Doctors from the Australasian College for Emergency Medicine (ACEM) say that long waits are dangerous and are caused by a congruence of factors across the health system. These factors include a lack of staffed in-patient beds – particularly in mental health – places in residential aged care and the NDIS; and a decline in access to affordable, accessible primary care over time.

ACEM Victorian Chair Dr Belinda Hibble said, “The Victorian target for the number of patients who have stayed in an emergency department for more than 24 hours is zero. But over 3,500 people were stuck in the ED for over 24 hours in the last quarter.”

“The aim is zero because long waits are dangerous, particularly for people experiencing mental health issues, frail aged people, and those with complex care needs. Long waits for care also increase delays and risk for all patients, and add pressure to staff, who are already working beyond their capacity to manage the large number of people requiring complex care.”

Emergency department (ED) staff are reporting high levels of aggression and frustration in emergency departments, and ACEM – which recently called for a security guard to be posted in every ED – warns that violence and aggression will not be tolerated.

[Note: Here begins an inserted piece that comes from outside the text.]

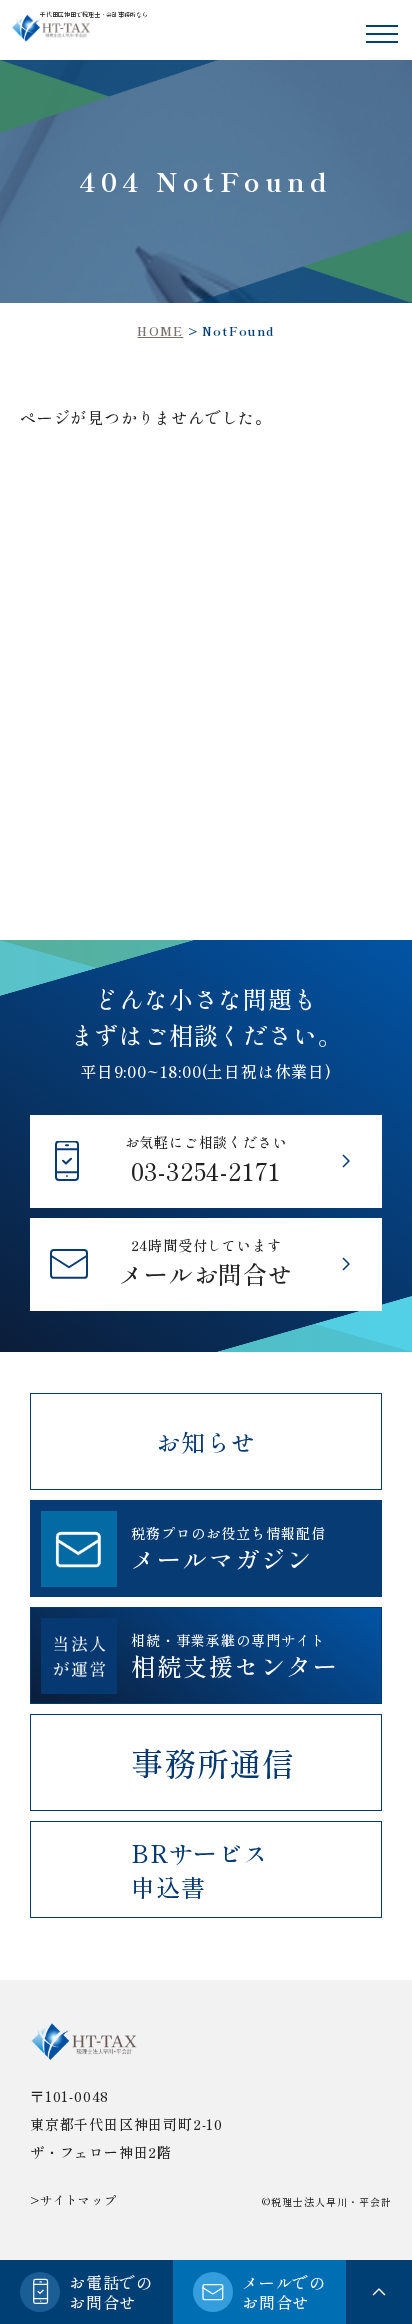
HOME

Dr Hibble said, “Please be patient and respectful. We understand people feel worried and frustrated with long waiting times, but it’s not okay to cause harm to anyone, particularly people who are trying to help you or your loved one, or are also seeking or supporting care.”

“We are doing our very best to treat people with serious injury or illness as quickly and safely as possible. We need your patience, as we are doing what we can to provide the best care possible with very limited resources.”

ACEM warns that the situation in EDs will continue to decline without immediate and collaborative work to reimagine and resource the entire health system.

Solutions to dangerously long waits require input from all levels of government and must include further investment in aged care, National Disability Insurance Scheme (NDIS) and mental health. Other fixes include more fully staffed ED-accessible hospital beds, an increase in non-clinical staff such as cleaners, patient support assistants and clerical workers, and a 20% increase in full-time inpatient specialist and allied health support workers in the public hospital system.
ACEM is the peak body for emergency medicine in Australia and New Zealand, responsible for training emergency physicians and advancement of professional standards.